Em
2021, estaremos diante de ameaças sanitárias não superadas somadas a eventuais
viroses emergentes
Oportunidades
desperdiçadas para controlar a disseminação da Covid-19 em 2020 serão
transferidas, com acréscimo de dificuldades, para o próximo ano. Históricas
experiências do Brasil — desde as campanhas contra a febre amarela, DST/aids,
dengue, chicungunha e zica — foram substituídas por charlatanismo, ameaças à
Organização Mundial da Saúde e descuido proposital com a organização da
prevenção, da vigilância de casos e do atendimento adequado a doentes. Desprezo
pelas recomendações científicas, corte de recursos para pesquisa, presença
irrelevante ou aliada automaticamente aos países ricos nos debates
internacionais sobre o acesso universal ao conhecimento e inovações
tecnológicas nos impediram de compartilhar plenamente o legado de 2020: ampla
utilização de intervenções não farmacológicas para eliminar a transmissão de
uma doença respiratória e produção rápida de testes e vacinas.
Em 2021, estaremos diante de ameaças sanitárias não superadas, somadas a eventuais viroses emergentes com potencial de transmissão global, e das visíveis e grandes falhas do sistema público de saúde. Necessitamos de uma infraestrutura de saúde pública moderna e do restabelecimento de uma gestão unificada da saúde. A garantia de suprimentos estratégicos, como equipamentos de proteção individual e testes, e da integração do país nas redes mundiais de pesquisa para restabelecer a gestão da pandemia é uma atribuição de âmbito nacional. Critérios padronizados e transparentes para a aprovação e alocação de recursos orçamentários — incluindo compras e produção de vacinas e a garantia de assistência para casos graves — são medidas objetivas para o enfrentamento de fenômenos que não respeitam limites administrativos.
Cada
sociedade tem uma faixa, maior ou menor, de fanáticos, de pessoas que falam e
agem sem considerar consequências nefastas de suas atitudes. No transcorrer do
ano, a dose de dissimulação e irresponsabilidade foi excessiva e constante. O
presidente Bolsonaro assinou a Medida Provisória 1.015, em 17 de dezembro,
prevendo o gasto de R$ 20 bilhões com a vacinação, cuja justificativa técnica
baseia-se no “cumprimento do dever do Estado de garantir a todos o direito à
saúde” e no contato (memorandos de entendimento) com “empresas
desenvolvedoras”. Poucos dias depois, declarou não aceitar pressão, não ter
pressa e que “os interessados em vender para a gente” devem se apresentar.
O
ministro da Economia, no fim de outubro, cometeu um erro crasso ao afirmar a
diminuição da pandemia e a retomada da economia.

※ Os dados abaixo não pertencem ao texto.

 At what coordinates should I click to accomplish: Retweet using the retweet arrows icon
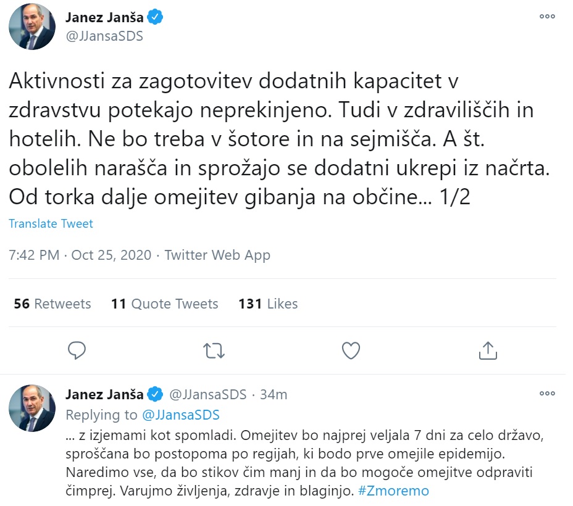click(x=214, y=350)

Dois meses depois, o
mandatário — que não prorrogou o auxílio emergencial no contexto de aumento do
desemprego e de pessoas vivendo em situação de pobreza — disse que só a
vacinação “em massa” pode sustentar a recuperação econômica.
Ora
tem, ora não tem pandemia; ora a saúde é direito, ora é uma coisa que se compra
se alguém quiser vender. O Poder Executivo federal mente descaradamente. Está
mais que comprovada a indisposição de ocupantes de cargos estratégicos para
resolver a crise sanitária. A Presidência da República e seus ministérios se
recusam a processar democraticamente divergências e conflitos. Um quadro
institucional incapacitado para diferenciar verdade, ou pelo menos
verossimilhança, da falsidade requer atenção urgente de órgãos legislativos,
judiciários, estados e prefeituras. Constata-se uma tendência assustadora de
condenar idosos, trabalhadores de baixa renda, negros e indígenas à categoria
de semimortos. Divergências entre quem considera que as políticas implementadas
foram instáveis e ineficazes e os que as avaliam como excelentes podem ser
julgadas, em 2021, pelo confronto com princípios básicos, como o direito à
saúde e à vida. A administração de interesses, valores e ambições diferenciados
requer profundo respeito às esperanças por justiça.
Um SUS grande, potente, efetivamente universal e de qualidade não é um procedimento eletivo ou substitutivo, um estepe para usar quando fura o auxílio pecuniário e se apela para a vacina. É essencial para que nos tornemos perene e progressivamente mais iguais.